* What the exercise asks
Reproduce each line of the entries verbatim, leaving out the pictures.

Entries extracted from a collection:

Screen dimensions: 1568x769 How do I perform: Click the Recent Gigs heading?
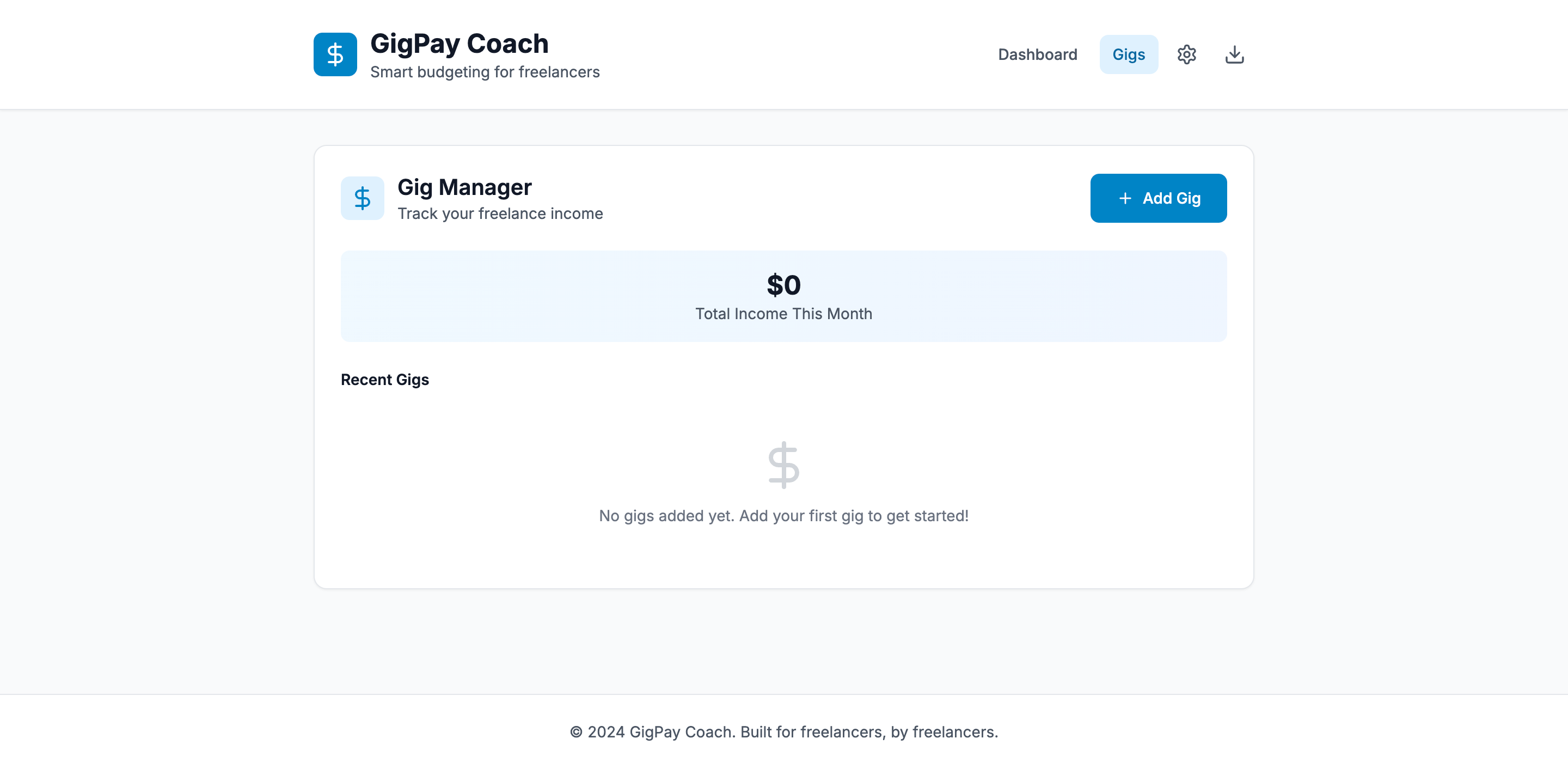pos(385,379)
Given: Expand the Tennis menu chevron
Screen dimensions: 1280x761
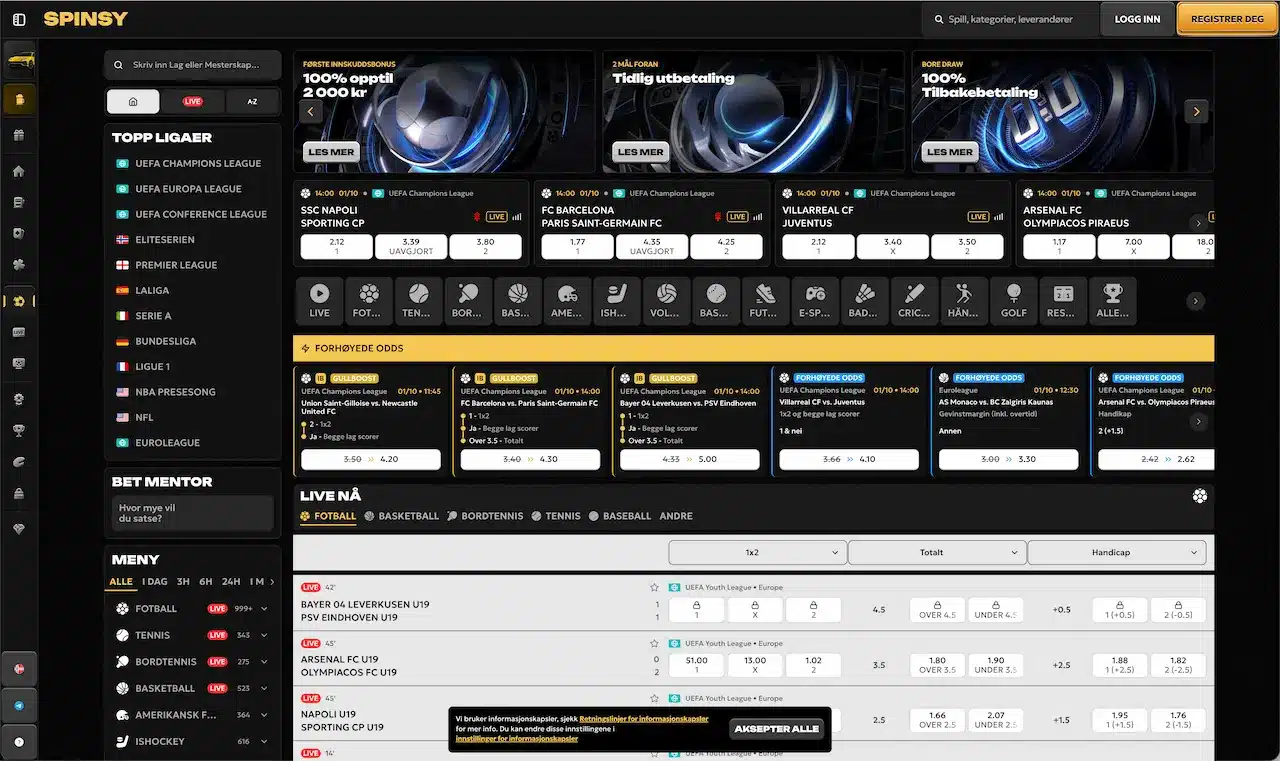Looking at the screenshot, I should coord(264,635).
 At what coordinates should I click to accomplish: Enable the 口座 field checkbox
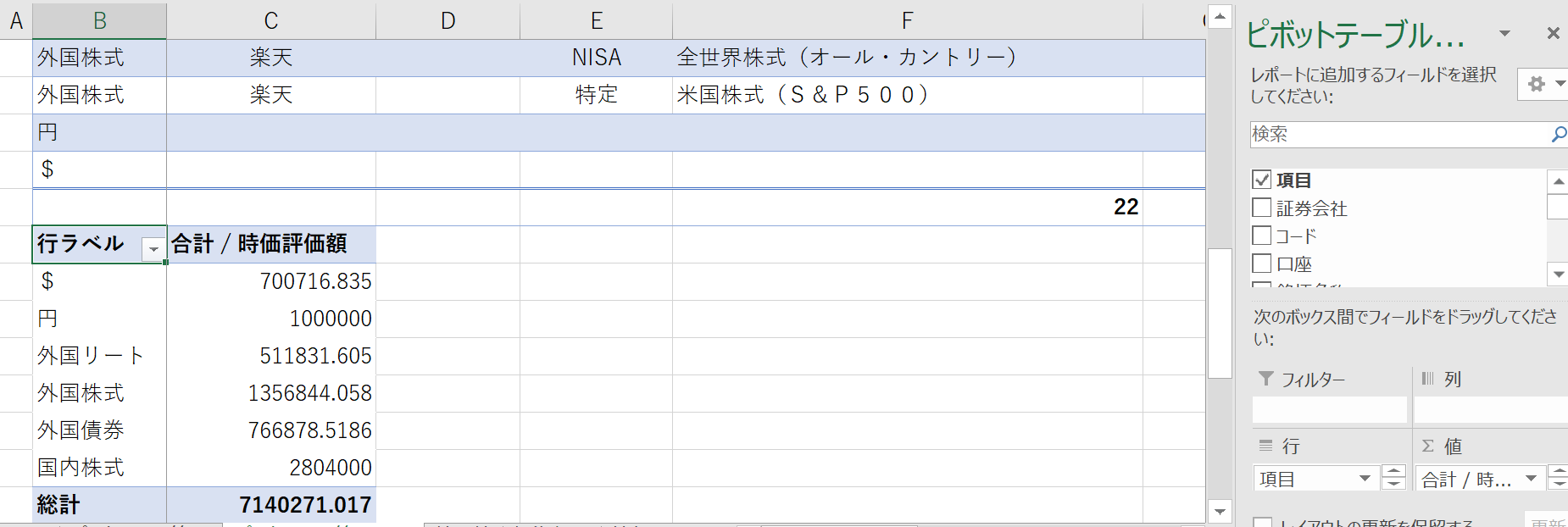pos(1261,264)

* Task answer
Screen dimensions: 1568x769 How do I perform: Click the Recent Gigs heading?
pos(385,379)
Given: Expand the Tennis menu chevron
Screen dimensions: 1280x761
Looking at the screenshot, I should coord(264,635).
 At what coordinates should I click to accomplish: Enable the 口座 field checkbox
pos(1261,264)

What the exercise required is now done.